Anche ieri, durante il riscaldamento, con la mano bendata per il recente intervento chirurgico, ha dovuto sorbirsi gli insulti di oltre 60 mila persone, che, anche ieri però, son state messe a tacere con un gol alla sua maniera, col fiuto inconfondibile del centravanti di razza, di quelli che non perdonano mai. 

Ma, ad onor del vero, la vittoria di ieri è frutto di una supremazia tattica e di una lezione tecnica inflitta da Allegri (l'alchimista) al suo più celebrato e recentemente premiato collega Sarri. L'allenatore della Juventus infatti è riuscito nel suo intento, che prevedeva il limitare quegli scambi rapidi e quegli inserimenti fatali, soliti ai giocatori azzurri nella zona centrale del campo, lasciando così più spazio lungo le corsie esterne che, tuttavia, non potevano garantire soluzioni adeguate vista la differenza puramente fisica tra avanti napoletani e difendenti bianconeri.

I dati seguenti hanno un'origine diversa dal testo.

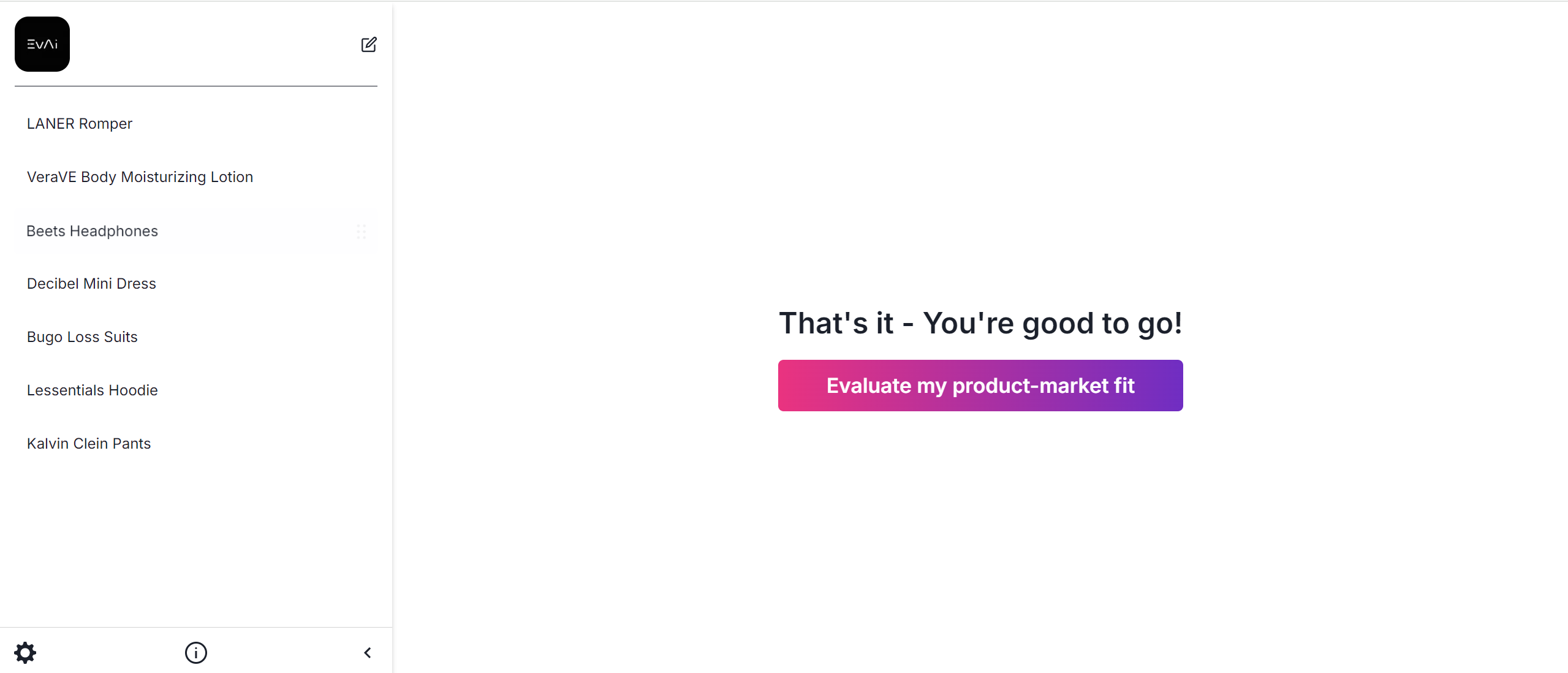Select the Decibel Mini Dress entry
This screenshot has height=673, width=1568.
pyautogui.click(x=91, y=284)
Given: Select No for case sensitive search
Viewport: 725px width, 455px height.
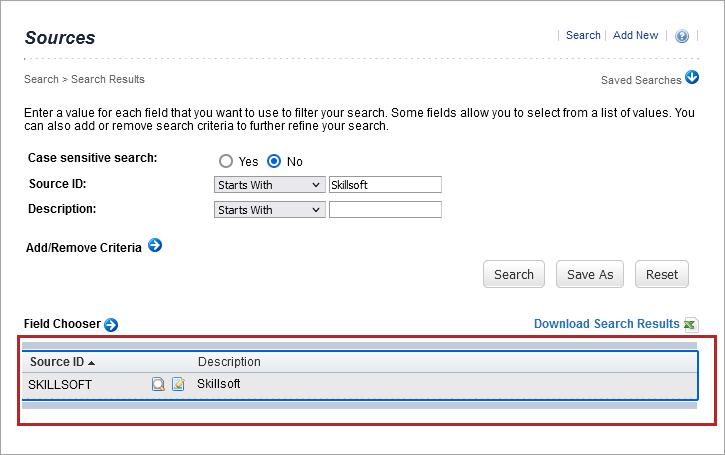Looking at the screenshot, I should coord(274,161).
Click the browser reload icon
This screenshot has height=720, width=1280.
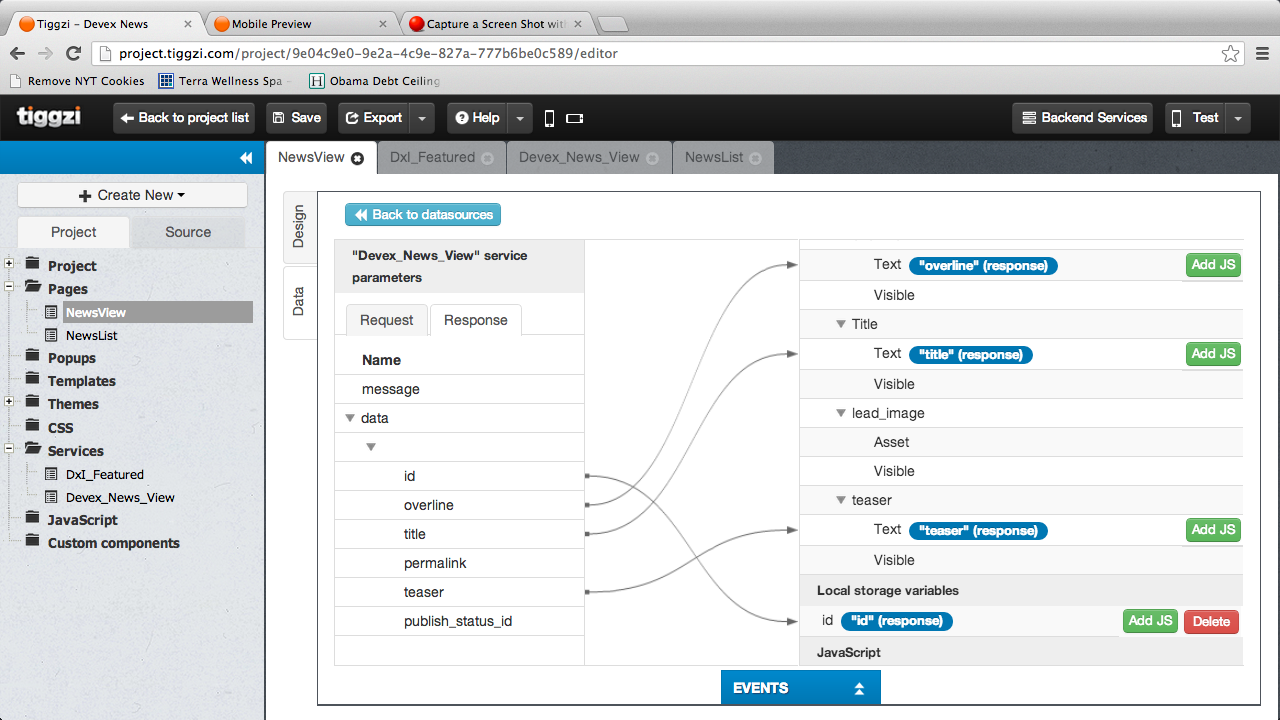[x=73, y=54]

La Juve ha interpretato una gara molto simile a quella dell'anno scorso contro il Barça, mentre il Napoli è sembrato, nei limiti del paragonabile, l'Italia vista contro la Svezia. I discorsi post partita di Sarri lasciano il tempo che trovano: discutere dei calendari è ridicolo, così come lo è lamentarsi adesso della mancanza di alternative, dopo aver ben pensato in estate di essere all'altezza, pur essendo arrivati terzi. Ma forse la colpa è anche di chi gliel'ha fatto credere.

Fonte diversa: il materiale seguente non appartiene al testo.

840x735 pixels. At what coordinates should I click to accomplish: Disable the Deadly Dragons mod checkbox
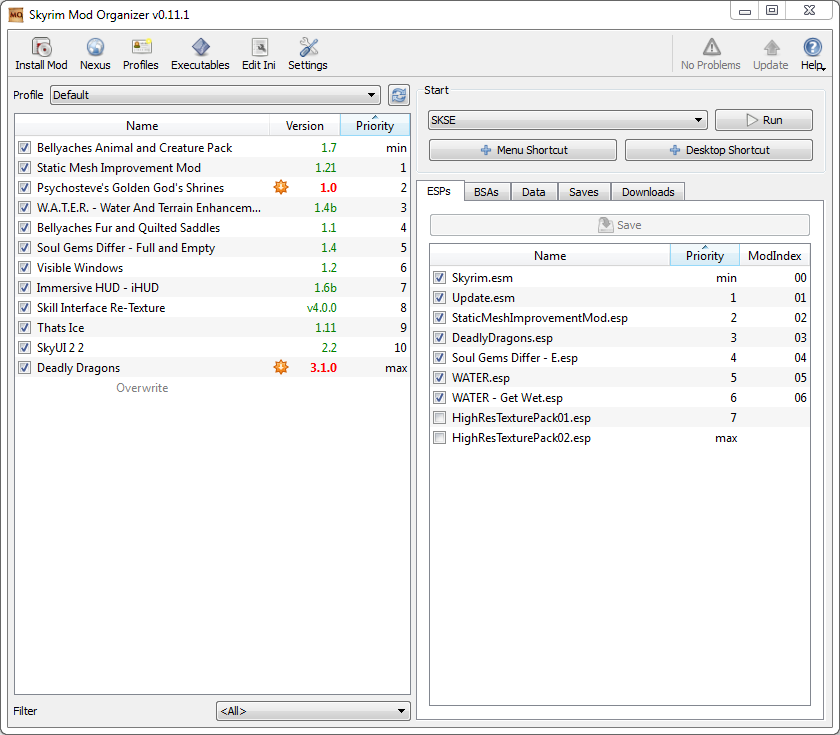(24, 368)
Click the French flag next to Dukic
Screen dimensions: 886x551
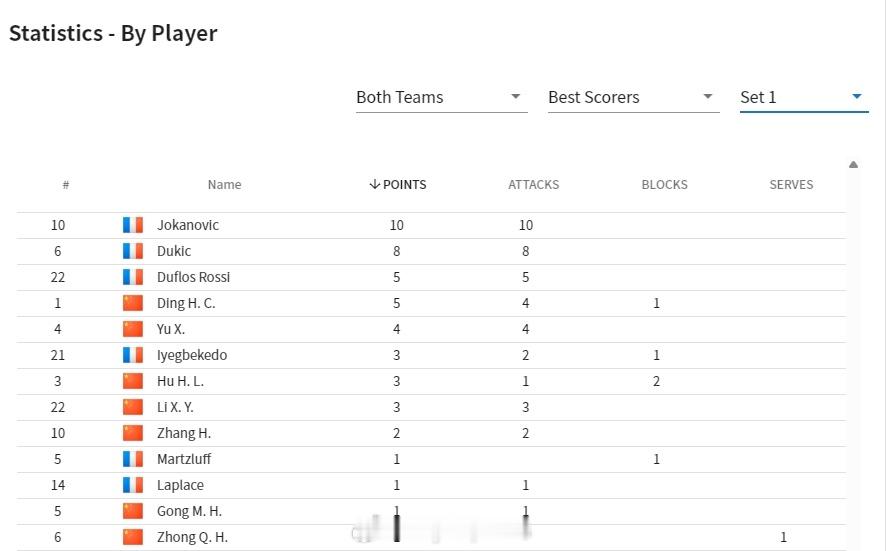click(x=133, y=251)
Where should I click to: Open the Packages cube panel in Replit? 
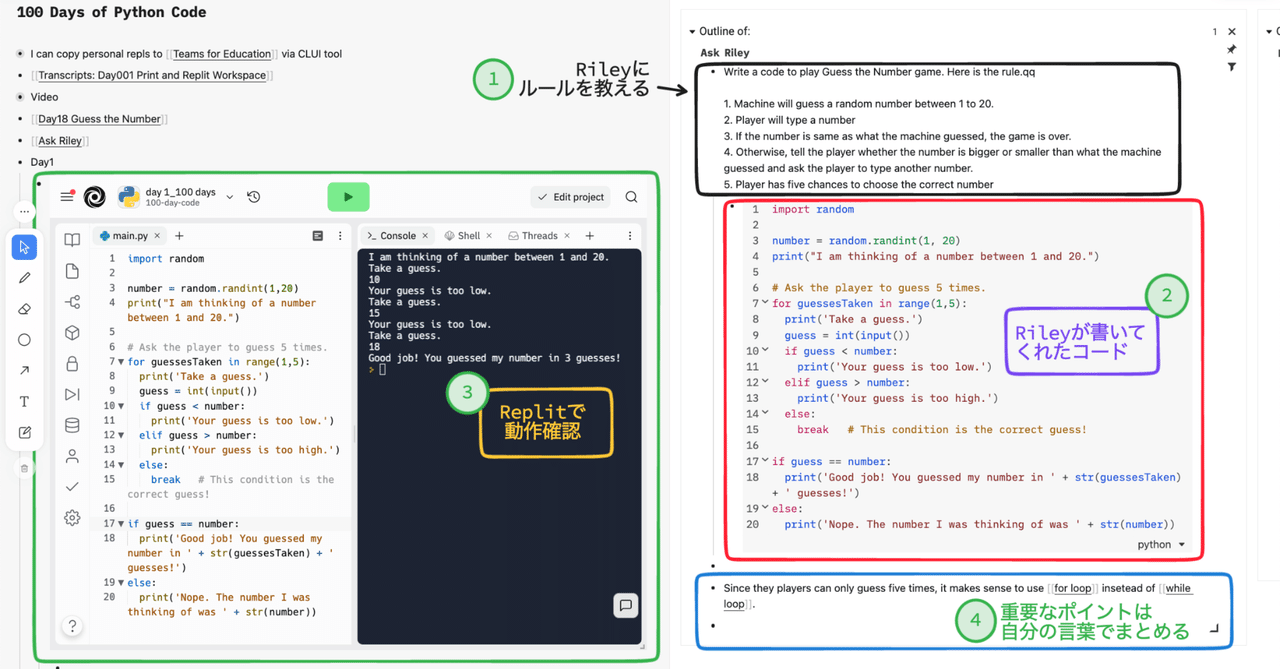[x=71, y=330]
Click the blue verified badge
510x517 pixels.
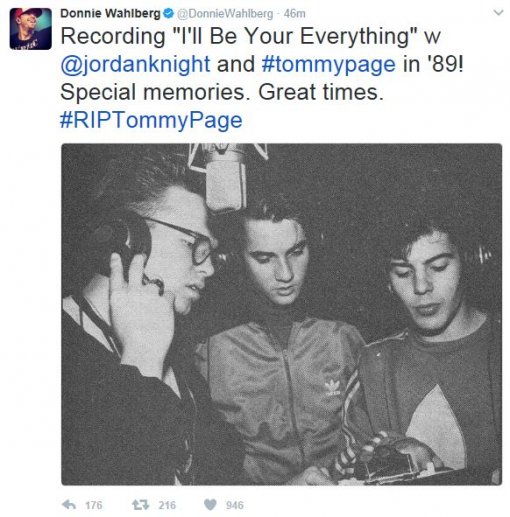169,14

Se, dunque, il trionfo è per gran parte attribuibile ad Allegri, merita una menzione straordinaria Douglas Costa (il superdotato), il quale, dall'alto della sua tecnica sopraffina, è finalmente riuscito ad adeguare il suo stile di gioco a quello di cui ha effettivamente bisogno la Juventus. Imprendibile palla al piede, tecnicamente divino, dallo scatto fulmineo e, da ieri, anche disposto al sacrificio: un giocatore così può diventare di importanza fondamentale e una presenza imprenscindibile nella formazione titolare.

Una vittoria che riporta in alto il morale dell'intero ambiente e che, come detto più volte, fa tornare il Napoli in una dimensione più terrena rispetto a come viene usualmente descritto. La squadra che gioca il calcio più bello d'Europa, quindi, è stata fermata da una "provinciale", che però vince da 6 anni consecutivi lo Scudetto.

I partenopei facciano un passo indietro e pensino a come meglio affrontare l'ultima gara del girone di Champions (Manchester City permettendo), ma la Juve non pensi che sia tutto rose e fiori: la stagione è lunga e non possiamo permetterci, a differenza di altri, di festeggiare titoli mensili, bensì solo stagionali.